Given data:

============================================================

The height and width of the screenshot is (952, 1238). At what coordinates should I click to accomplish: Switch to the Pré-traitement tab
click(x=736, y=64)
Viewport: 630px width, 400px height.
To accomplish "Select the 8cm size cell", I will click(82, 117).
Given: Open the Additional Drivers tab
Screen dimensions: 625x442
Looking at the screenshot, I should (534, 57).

============================================================

Please retype exactly, and only, the lines starting at the one that contains "Viewport: 630px width, 400px height." and ending with the last line of the material.

Result of this exercise:
Viewport: 630px width, 400px height.
To accomplish "Select the 8cm size cell", I will click(82, 117).
Given: Open the Additional Drivers tab
Screen dimensions: 625x442
Looking at the screenshot, I should (534, 57).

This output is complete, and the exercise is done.